Researchers at The University of Auckland came to that conclusion after looking at 111,000 New Zealand births.

It had long been thought different microbes in the guts of CS babies may influence their academic performance. But the study found no link between birth type and test scores or university entrance rates.

"We find that caesarean section is not related to educational outcomes, suggesting that even if the infant gut microbiota is altered in caesarean section, it does not appear to have a measurable impact on adolescent academic achievement," the study, published in the Australian and New Zealand Journal of Obstetrics and Gynaecology on Wednesday, said.

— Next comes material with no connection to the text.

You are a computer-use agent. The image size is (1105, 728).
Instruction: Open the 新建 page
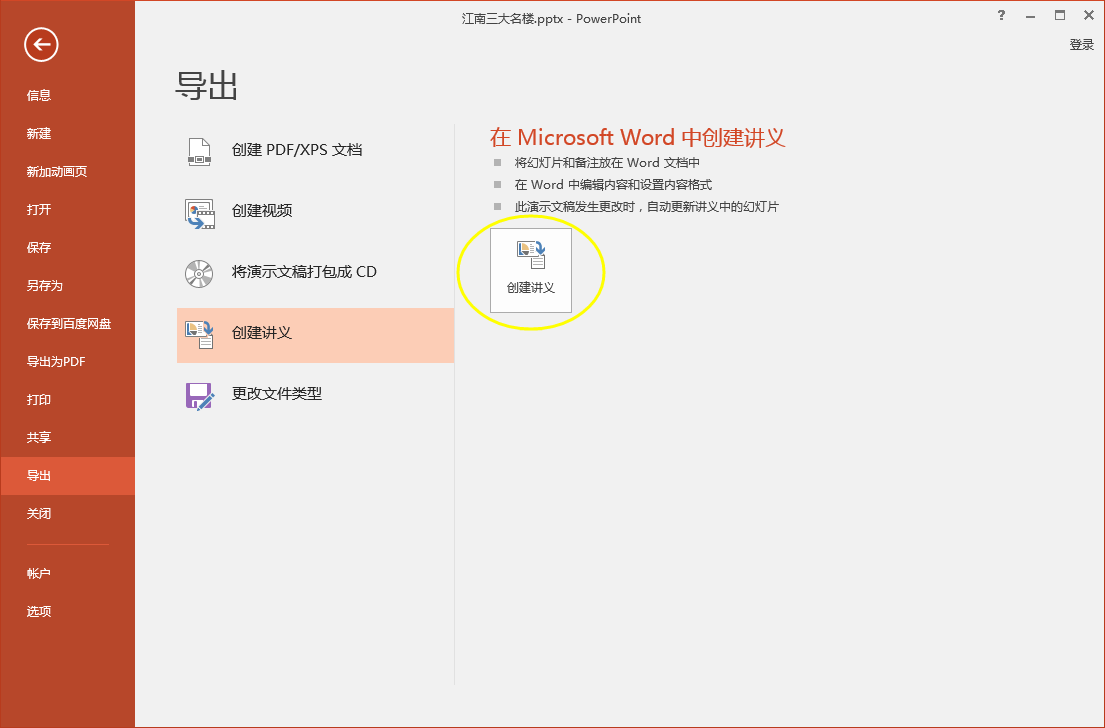coord(38,133)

Previous research into the potential link had thrown up mixed results. 

The new study looked at children born in New Zealand between 1996 and 1998, of which about 18 percent were born via CS. 

While the initial analysis suggested there was a link between being born via CS and lower NCEA test scores, once adjustments were made to "account for the potential confounding impact of sociodemographic factors" - such as comparing results from siblings born via different delivery methods - it vanished. 

"For CS delivery to result in lower cognitive ability and educational outcomes through disruption to the gut microbiota several events need to occur," the study said. 

"Firstly, that CS delivery results in microbial composition significantly divergent from vaginally delivered infants. Secondly, the timing of this disruption to the gut microbiota occurs in a sensitive window thus causing permanent physiological changes in the gut-brain axis. 

"Thirdly, the magnitude of the effect of caesarean delivery on the microbiota needs to be sufficient to alter a measurable outcome in humans, such as cognitive function and educational attainment. Fourth, the effect must persist across many years (around 16 for the education attainment measure used in this study), and not be substantially diminished by other influences the child experiences over this time."

Bigger influences on a child's chances of educational success are genetics and sociodemographic factors, the researchers said. 

"While mode of delivery may impact early patterns of gut colonisation, it remains to be proven that this, in turn, has a meaningful impact on later cognitive and educational outcomes in humans."